■ **Data supplied**:
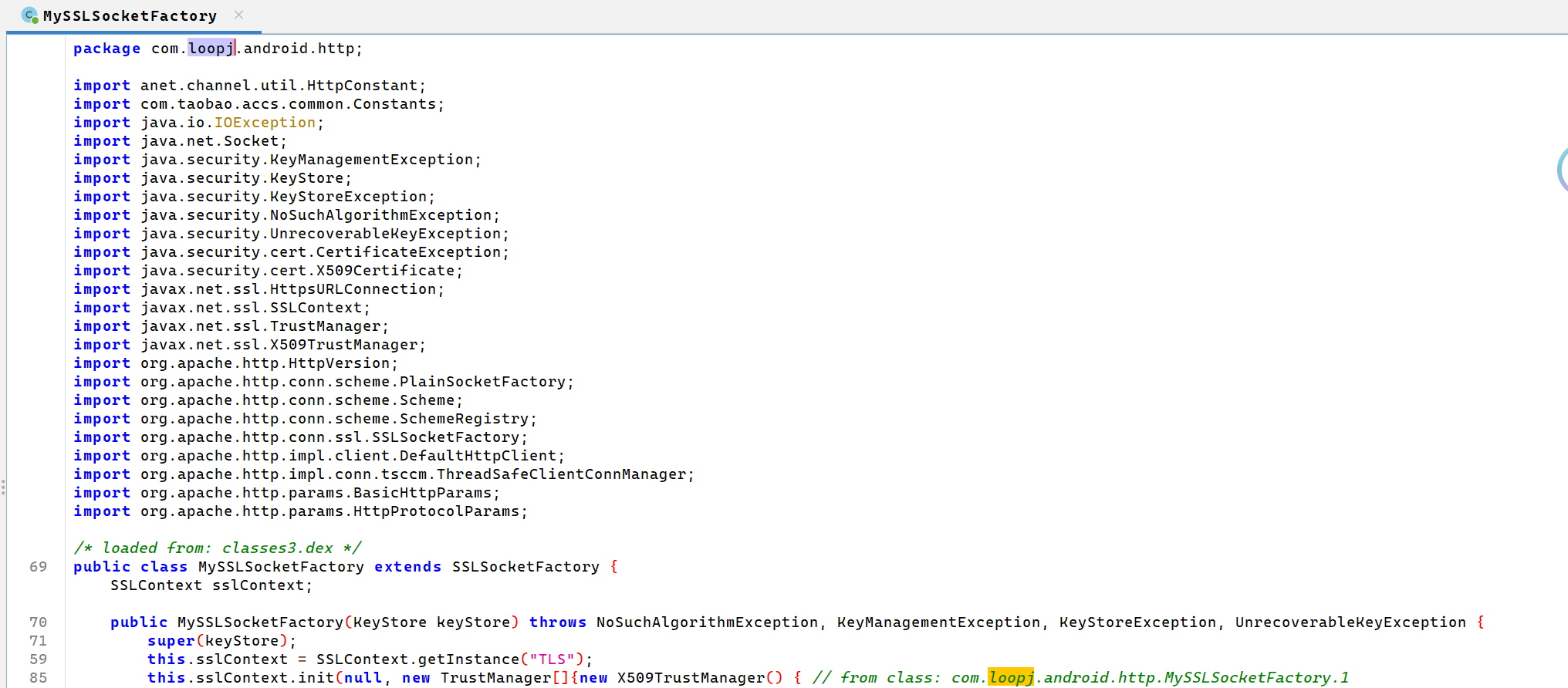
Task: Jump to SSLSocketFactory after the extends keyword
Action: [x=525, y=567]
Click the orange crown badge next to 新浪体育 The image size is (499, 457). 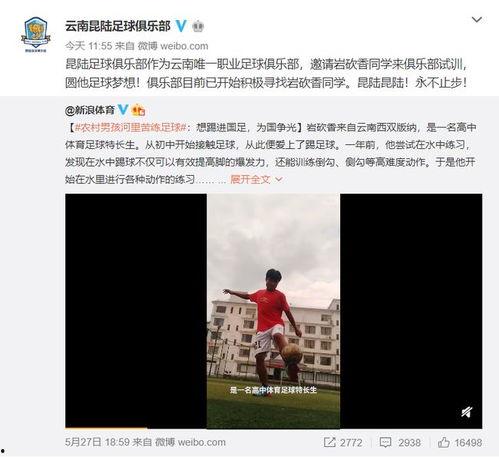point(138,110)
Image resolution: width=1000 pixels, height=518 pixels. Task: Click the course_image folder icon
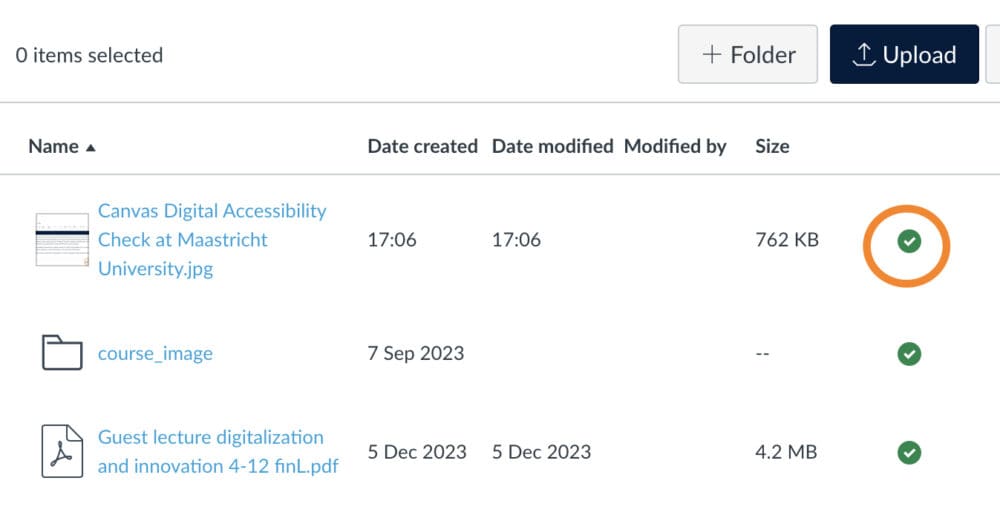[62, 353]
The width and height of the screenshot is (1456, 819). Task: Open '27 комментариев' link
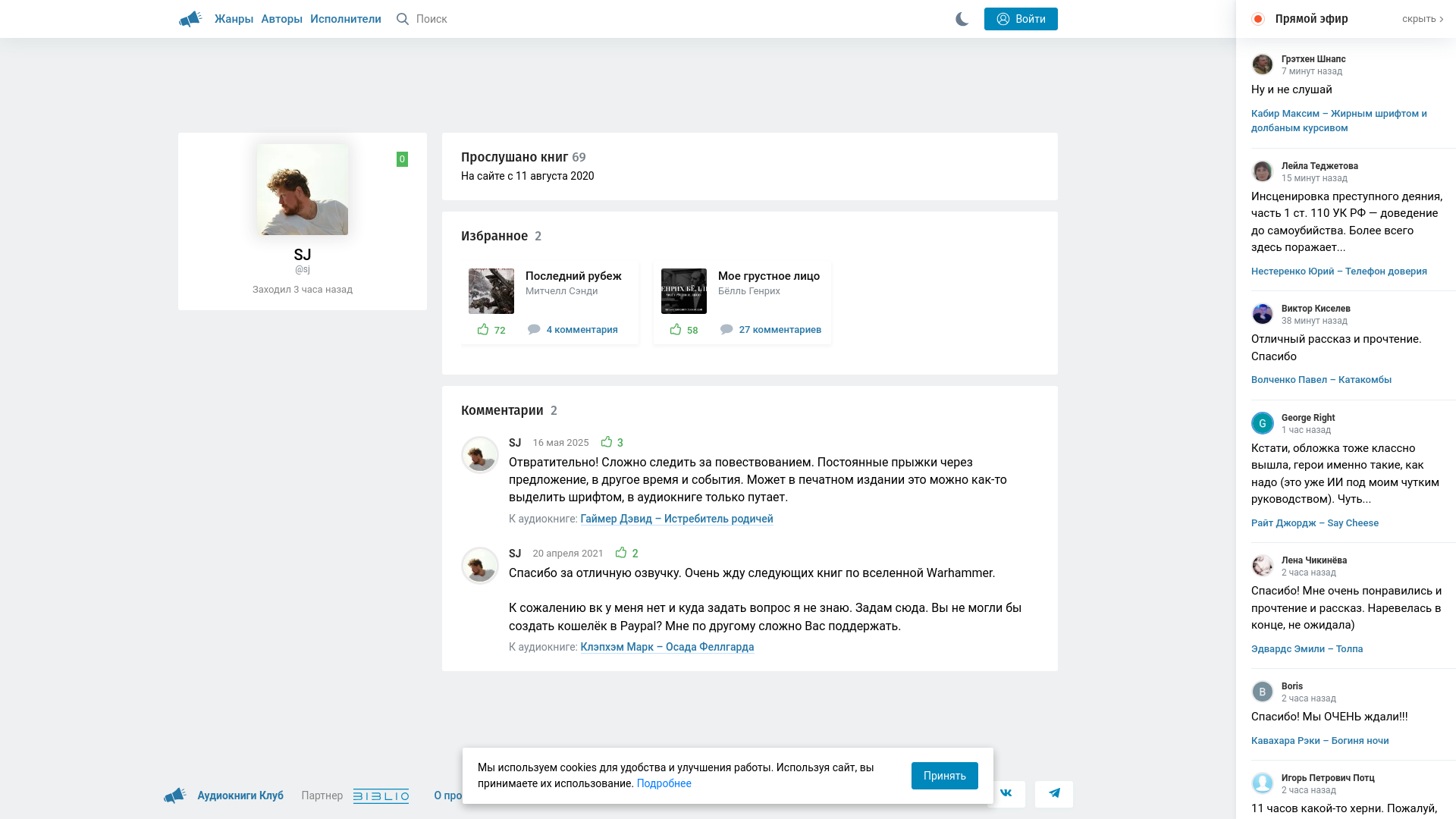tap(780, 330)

■ **Exercise aim**: Can you edit the data starting at the line with "The width and" and going on through the end of the data, putting "image" in place of "screenshot" and changing nothing else? Leave the pictures out of your answer.

■ **Expected answer**:
The width and height of the image is (1456, 819). Task: Open '27 комментариев' link
tap(780, 330)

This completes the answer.